Have you seen soap Carving.
http://www.jmcreativedesigns.com/Soap Carvings.htm
It is so beautiful what a art. :yes
Fran


----------



## Amanda Lee (Aug 20, 2008)

Wow! The roses are beautiful! I love the first pink rose in the sea shells. I don't have the patience to do that.
I bet it takes a hard soap to hold up. Thanks for sharing.


----------



## Kalne (Oct 25, 2007)

Wow! I have heard of people using soap to learn to carve but I've never seen anything like those pics.


----------



## Sondra (Oct 25, 2007)

Ah when I was a kid we used to carve Ivory because it was a soft soap and very easy to carve.

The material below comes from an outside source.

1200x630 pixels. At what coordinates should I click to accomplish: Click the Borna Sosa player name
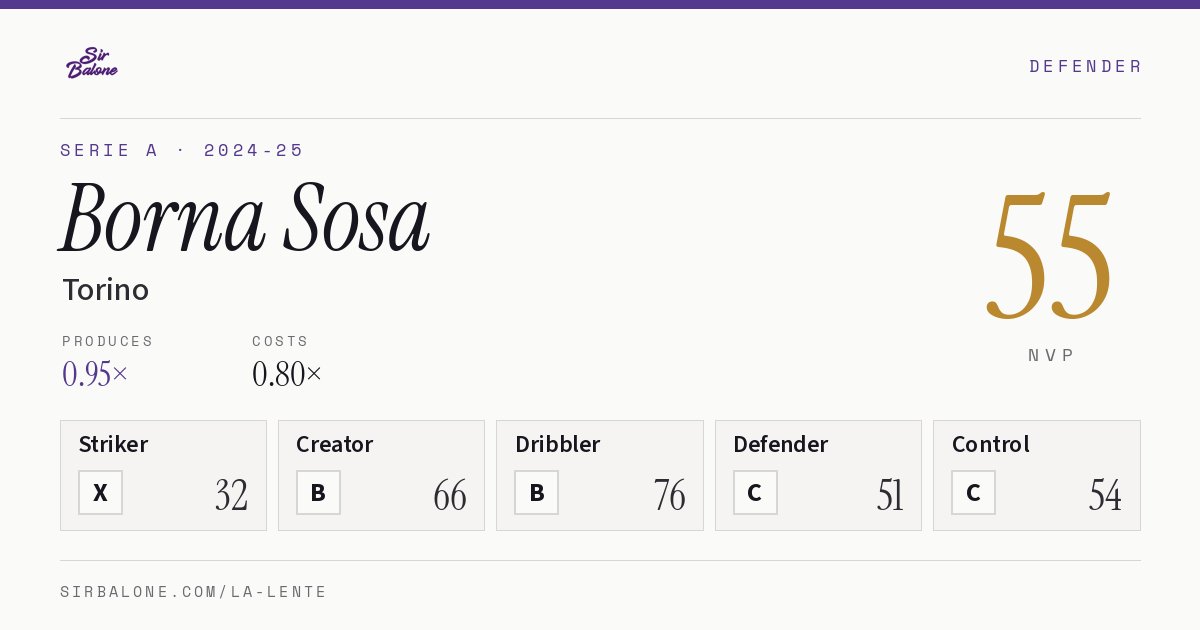(245, 218)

But of course is was boats and trucks or animals not pretty flowers


----------



## SherrieC (Oct 26, 2007)

that's not fair I can't see them and If I right clik on the red x's there's no show picture option. : (


----------



## ChristinaF. (Dec 2, 2008)

Very beautiful!! I wonder how much time it takes to do a rose like that.
Christina


----------



## Gunnie (May 7, 2008)

Wow! Beautiful. I could never have something like that out those would be the first ones the kids would use!


----------



## Sondra (Oct 25, 2007)

Sherri It takes a long time for the pictures to appear especially if your on dial up. Just wait awhile.


----------



## SherrieC (Oct 26, 2007)

actually I tried again and turned off my Pop up blocker that helped I love that gold fish.


----------